Direction:
Lay out everything in the records from the line containing "Expand the chevron next to Bidger blrroi" down to the end as a JSON list of strings, one string per line, skipping blank lines. Leave the pictures out.

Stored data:
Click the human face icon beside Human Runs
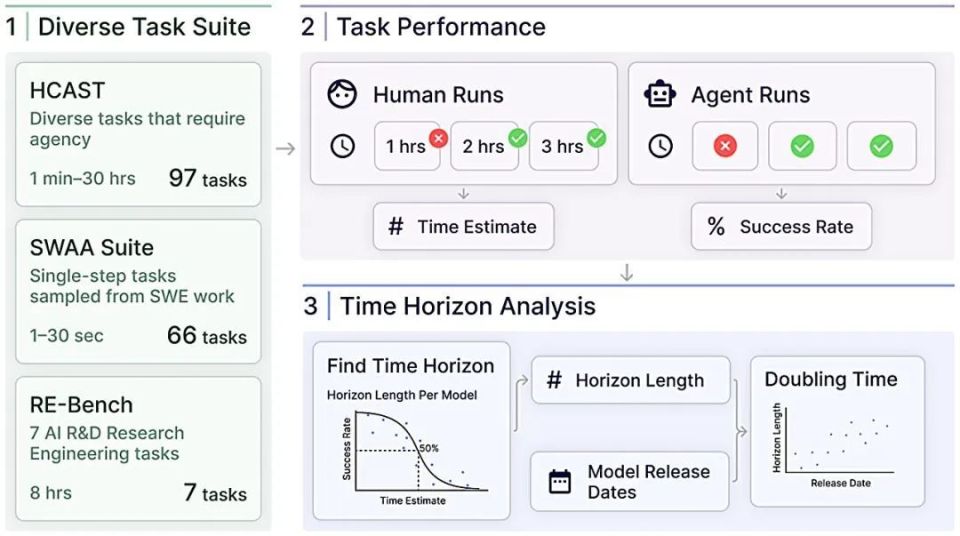Viewport: 960px width, 536px height. (x=343, y=95)
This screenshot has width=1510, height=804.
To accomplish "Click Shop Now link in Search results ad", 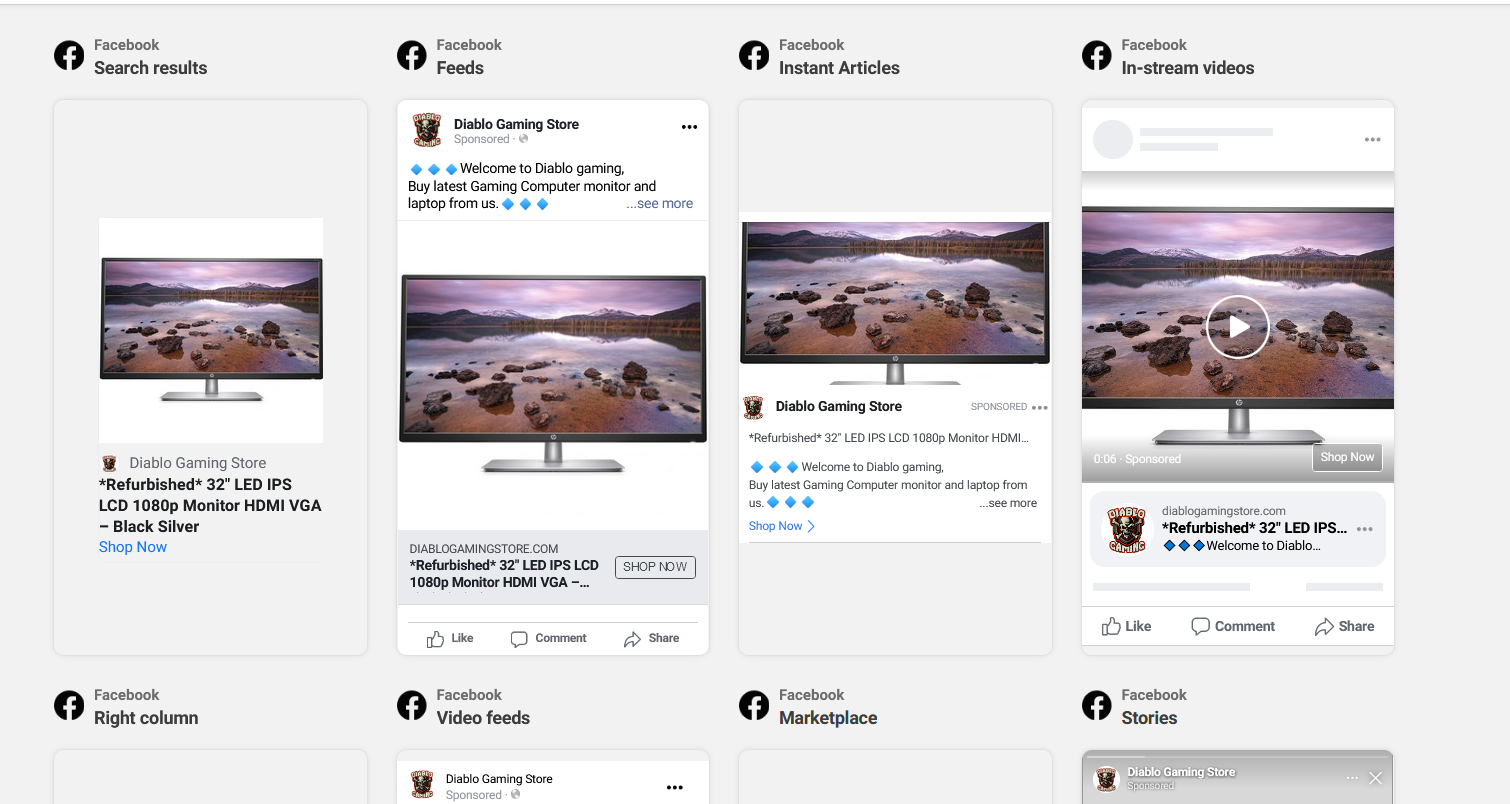I will coord(133,547).
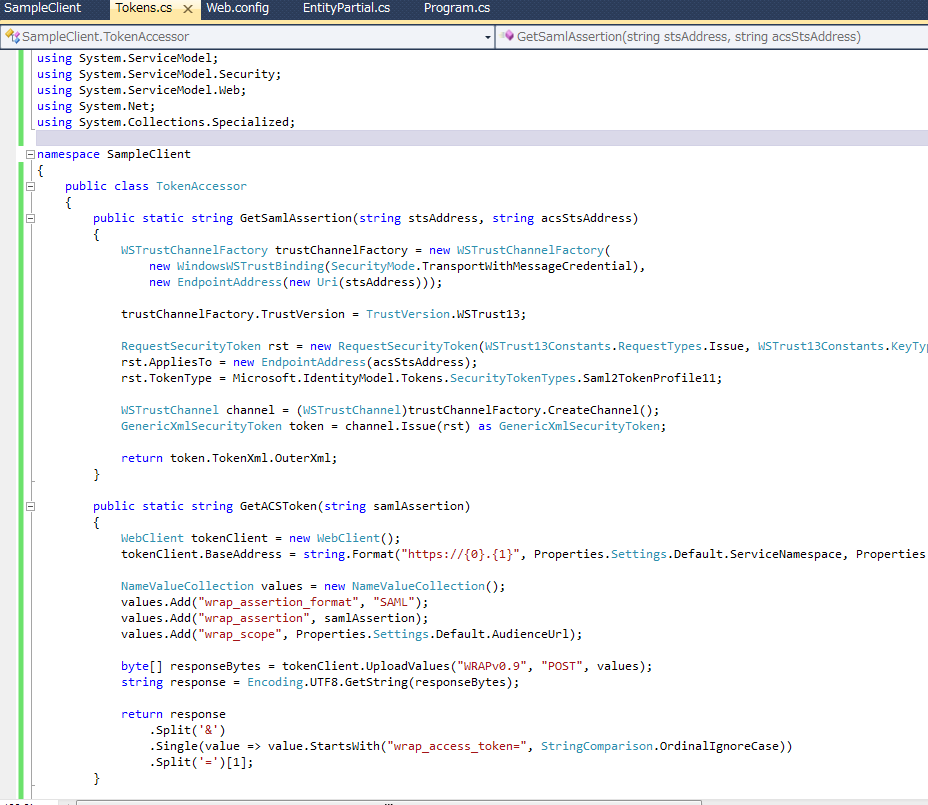Viewport: 928px width, 805px height.
Task: Collapse the SampleClient namespace block
Action: pos(30,154)
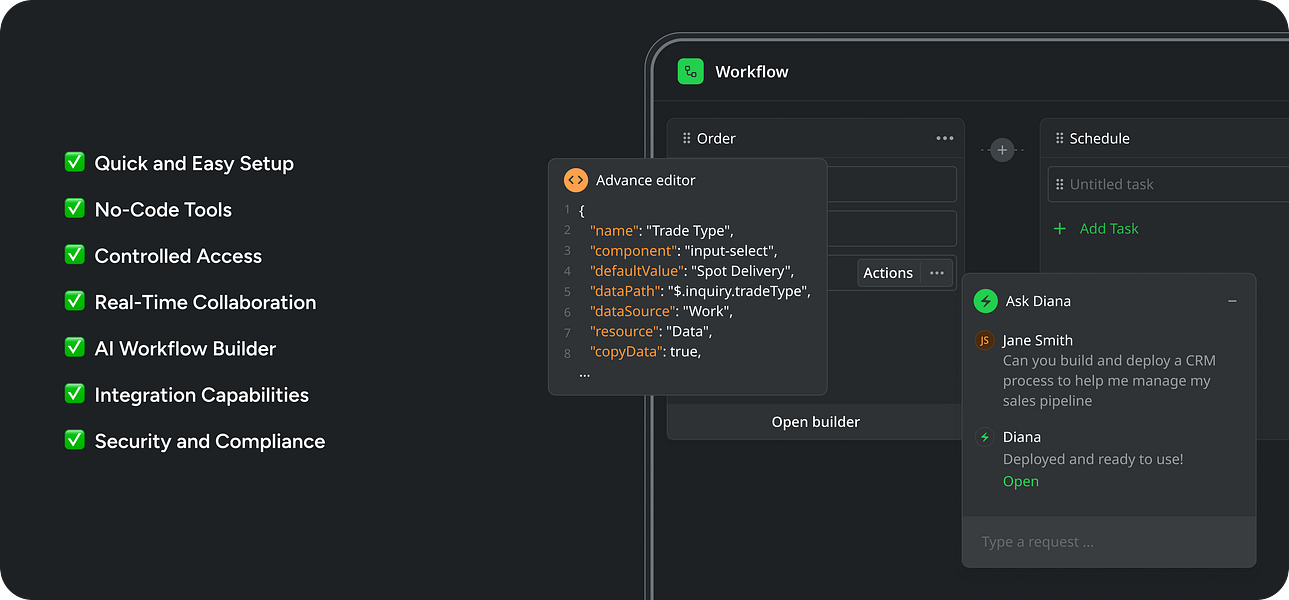Viewport: 1289px width, 600px height.
Task: Click Open in Diana's deployed reply
Action: 1020,481
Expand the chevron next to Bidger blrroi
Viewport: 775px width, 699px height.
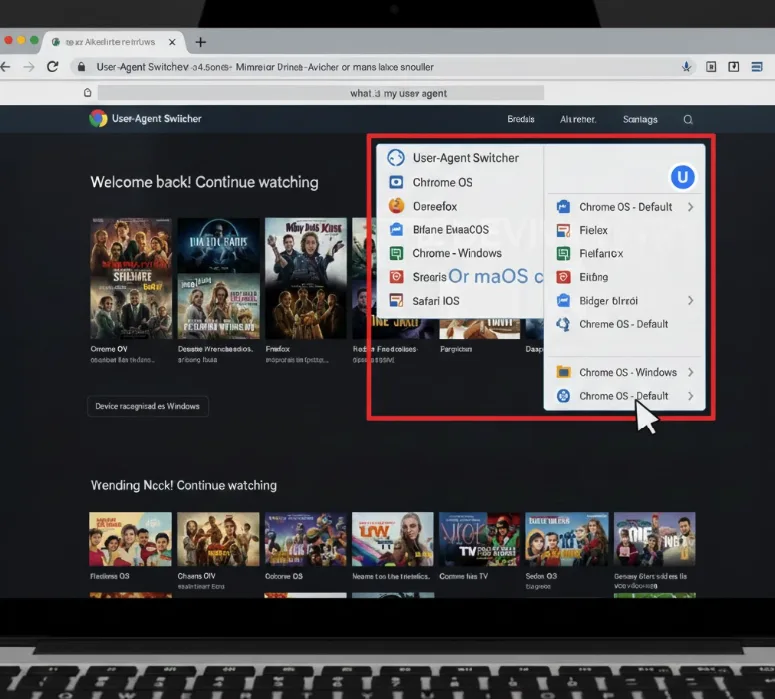690,300
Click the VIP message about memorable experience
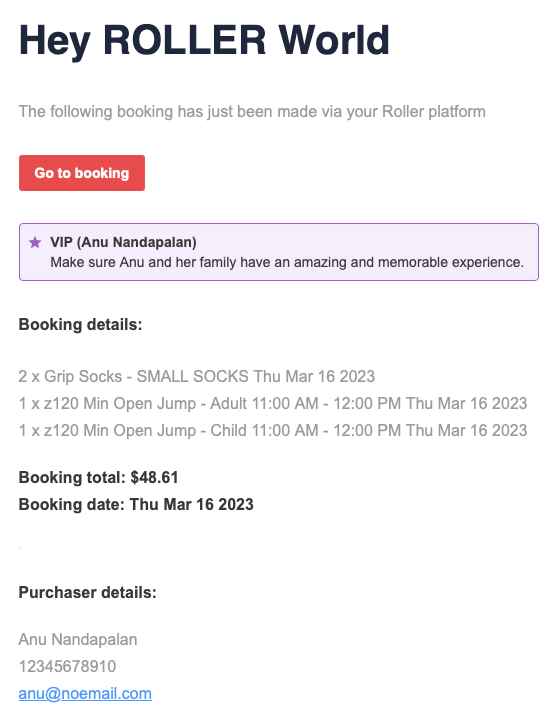The height and width of the screenshot is (717, 559). 287,262
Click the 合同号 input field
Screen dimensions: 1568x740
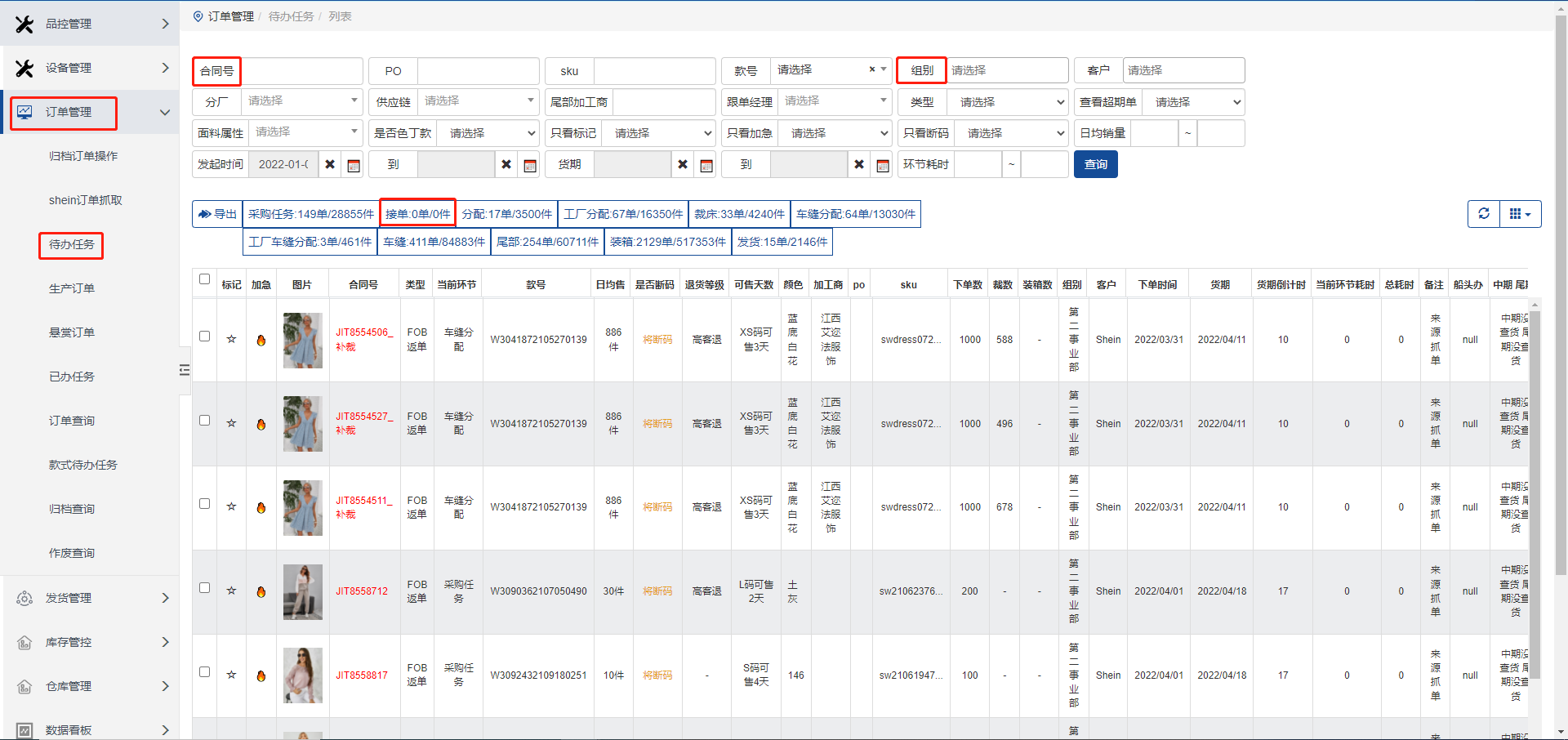[x=301, y=71]
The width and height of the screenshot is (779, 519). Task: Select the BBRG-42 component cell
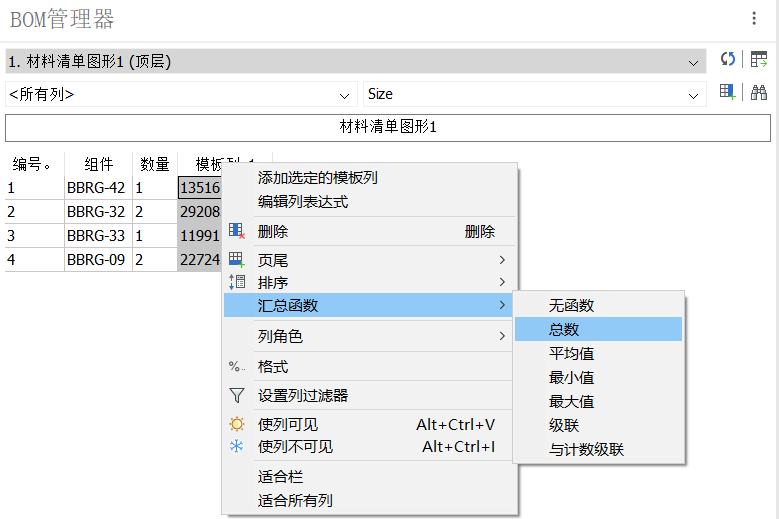click(96, 187)

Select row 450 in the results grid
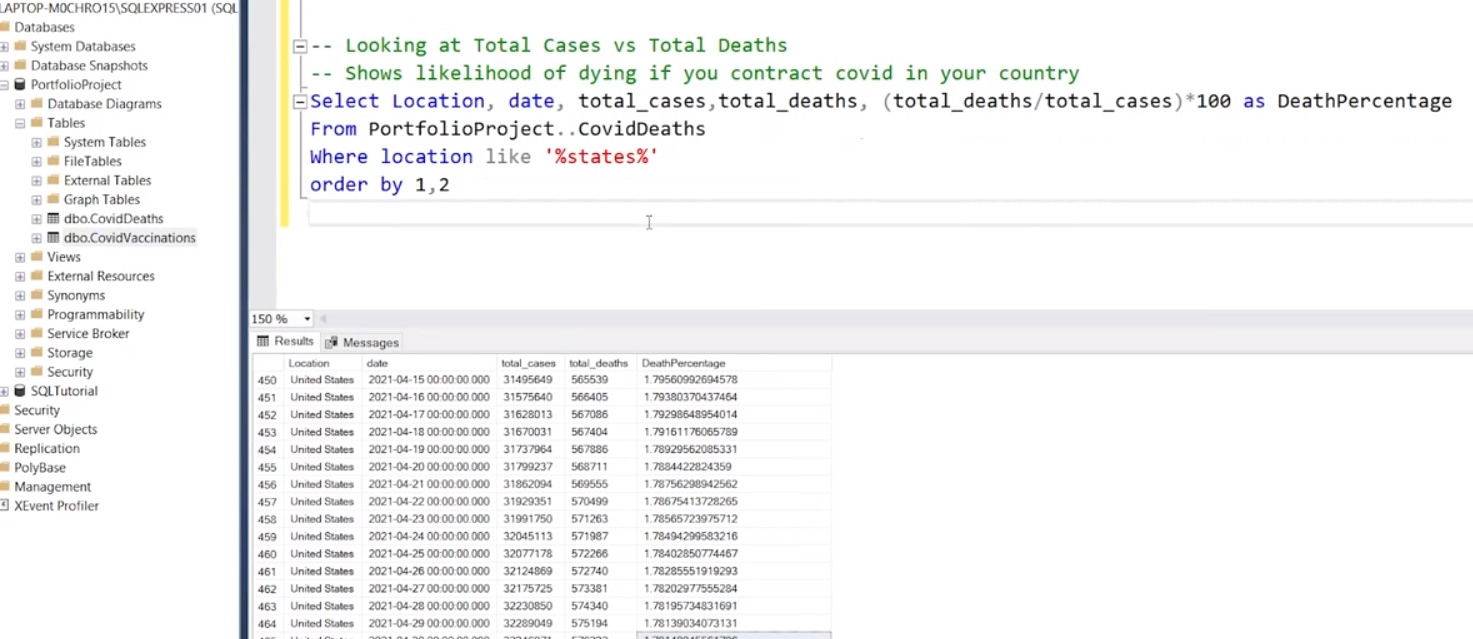[x=266, y=379]
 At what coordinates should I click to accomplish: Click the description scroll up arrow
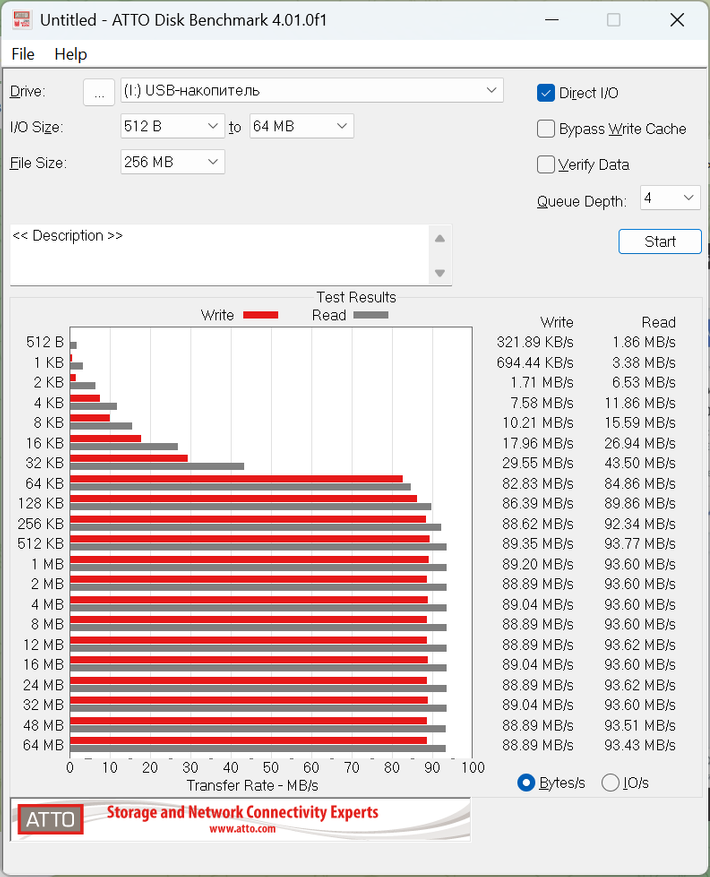coord(440,239)
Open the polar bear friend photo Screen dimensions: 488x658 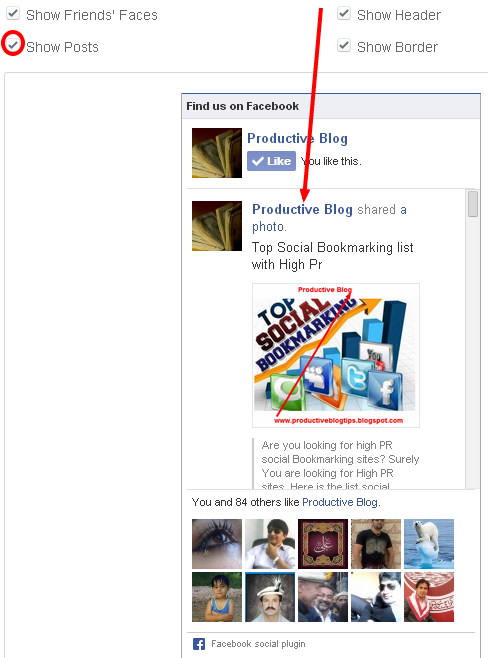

Problem solution:
[
  "Expand the chevron next to Bidger blrroi",
  "Viewport: 775px width, 699px height.",
  "690,300",
  "Click the VIP message about memorable experience",
  "The height and width of the screenshot is (717, 559). 287,262",
  "Click the 合同号 input field",
  "Screen dimensions: 1568x740",
  "[x=301, y=71]",
  "The width and height of the screenshot is (779, 519). Task: Select the BBRG-42 component cell",
  "click(96, 187)",
  "Select row 450 in the results grid",
  "[x=266, y=379]",
  " At what coordinates should I click to accomplish: Click the description scroll up arrow",
  "coord(440,239)",
  "Open the polar bear friend photo Screen dimensions: 488x658 "
]